1 Introduction

Metallization of plastics is widely used today in various technological fields from the fabrication of printed circuits in microelectronics to decorative coatings in general manufacturing (Paunovic 2010). Through metallization, the specific properties of plastics such as light weight, design flexibility and low manufacturing cost are enriched by the addition of properties associated with metals. Many types of plastics can be plated, including acrylonitrile–butadiene–styrene (ABS) resin, which is among the most widely used polymer in industry because of their excellent toughness, good dimensional stability, good processability, chemical resistance and low cost (Harper and Petrie 2003). In order to improve the adhesion between ABS resin substrate and adherent metal layer, it is only possible that an appropriate etchant system is previously employed for surface conditioning. Up to date, the best method is based on a chromic acid etching, which aims to increase the surface energy and wettability of ABS resin by oxidizing its surface (Wang et al 2006). However, the presence of Cr 6+ in chromic acid causes a serious environmental problem. Over the last few years, the numerous chromium-free etchant systems have been developed for electroless copper plating of polymer materials such as potassium permanganate (Lee et al 2007), H2 SO 4–MnO2 (Li et al 2009), polymers grafting technique (Ali and Aal 2009; Garcia et al 2010), plasma modification (Charbonnier et al 2001) and laser treatment (Zhang et al 1994). However, these systems are not as efficient as chromic acid etching to reach sufficient adhesion and complicated in the pretreatment process.
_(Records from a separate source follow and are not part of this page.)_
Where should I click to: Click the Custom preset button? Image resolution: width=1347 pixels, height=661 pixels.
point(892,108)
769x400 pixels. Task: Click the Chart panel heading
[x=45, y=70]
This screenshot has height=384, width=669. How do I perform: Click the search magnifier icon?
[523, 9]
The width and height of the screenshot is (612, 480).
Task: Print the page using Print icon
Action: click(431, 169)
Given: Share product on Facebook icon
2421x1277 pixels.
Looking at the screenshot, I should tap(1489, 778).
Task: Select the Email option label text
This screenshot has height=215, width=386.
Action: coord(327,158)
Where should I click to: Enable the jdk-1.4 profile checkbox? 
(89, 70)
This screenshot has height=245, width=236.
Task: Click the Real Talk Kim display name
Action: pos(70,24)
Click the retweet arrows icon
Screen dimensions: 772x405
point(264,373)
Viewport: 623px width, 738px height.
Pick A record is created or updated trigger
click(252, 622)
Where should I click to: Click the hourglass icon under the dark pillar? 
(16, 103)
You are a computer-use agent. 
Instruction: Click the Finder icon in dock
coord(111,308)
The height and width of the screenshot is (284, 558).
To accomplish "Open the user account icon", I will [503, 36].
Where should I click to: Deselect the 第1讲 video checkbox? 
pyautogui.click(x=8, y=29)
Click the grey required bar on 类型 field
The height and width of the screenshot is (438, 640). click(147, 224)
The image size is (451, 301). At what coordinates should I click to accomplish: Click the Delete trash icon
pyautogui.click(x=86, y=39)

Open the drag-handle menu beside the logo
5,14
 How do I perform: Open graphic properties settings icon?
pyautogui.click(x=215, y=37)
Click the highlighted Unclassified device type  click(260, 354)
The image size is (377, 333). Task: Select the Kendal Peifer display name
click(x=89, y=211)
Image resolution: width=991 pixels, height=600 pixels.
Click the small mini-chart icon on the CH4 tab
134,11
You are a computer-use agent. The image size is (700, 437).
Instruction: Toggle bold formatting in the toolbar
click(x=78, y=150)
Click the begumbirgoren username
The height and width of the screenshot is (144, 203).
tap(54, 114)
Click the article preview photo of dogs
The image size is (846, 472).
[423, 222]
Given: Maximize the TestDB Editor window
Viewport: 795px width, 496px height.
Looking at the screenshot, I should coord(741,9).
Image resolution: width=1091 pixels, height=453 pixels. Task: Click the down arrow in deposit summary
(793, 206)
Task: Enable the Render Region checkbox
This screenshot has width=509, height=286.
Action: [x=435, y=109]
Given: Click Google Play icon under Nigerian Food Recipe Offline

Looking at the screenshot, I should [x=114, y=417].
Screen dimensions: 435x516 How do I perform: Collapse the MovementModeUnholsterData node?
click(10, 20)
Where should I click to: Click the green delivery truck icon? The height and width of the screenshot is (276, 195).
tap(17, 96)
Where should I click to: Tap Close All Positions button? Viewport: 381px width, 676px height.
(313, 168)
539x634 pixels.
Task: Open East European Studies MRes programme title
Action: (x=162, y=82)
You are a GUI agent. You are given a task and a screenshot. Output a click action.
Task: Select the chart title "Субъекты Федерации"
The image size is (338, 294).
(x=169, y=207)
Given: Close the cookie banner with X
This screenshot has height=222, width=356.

Self-assembled monolayer (SAM) is relatively of high order and has directionality. Moreover, the functional groups introduced in SAM can modify the surface property of wetting (Nuzzo et al 1992), corrosion (Laibinis and Whitesides et al 1992), etching (Kumar 1992), etc. Therefore, a chromium-free efficient process of self-assembled film of triazinedithiol silane for electroless copper plating on ABS resin surface is introduced in this paper, which is essentially based on the formation of chemical bond between ABS resin surface and the copper layer. The excellent copper layer adhesion property with ABS resin was obtained by the electroless copper plating on the self-assembled film modified ABS surface. And the electroless copper film had high brightness. Orthogonal test was carried out to study the optimal condition of the electroless copper plating on ABS resin surface. The method for ABS pretreatment is efficient, simple and environmental-friendly.

2 Experimental

2.1 Materials

Test specimens (50 × 20 × 1 mm) of ABS resin was prepared by cutting a large plate into pieces. All test plates were degreased by ultrasonic washing in absolute ethanol for 15 min and blow-dried in air. 6-(3-triethoxysilylpropyl)amino-1,3,5-triazine-2,4-dithiol monosodium (TES) was synthesized by the reaction between 6-(3-triethoxysilylpropyl)amino-1,3,5-triazine-2,4 - dichloride and NaSH according to the method in the previous study (Wang et al 2011). The molecular structure of TES was shown in figure 1. Palladium chloride and stannous chloride crystals were stored in a vacuum dessicator prior to use. And all of the chemicals were employed as analytical reagent (AR) without further purification. Distilled water and ethanol were used as solvents.

Figure 1
figure 1

Structure of TES.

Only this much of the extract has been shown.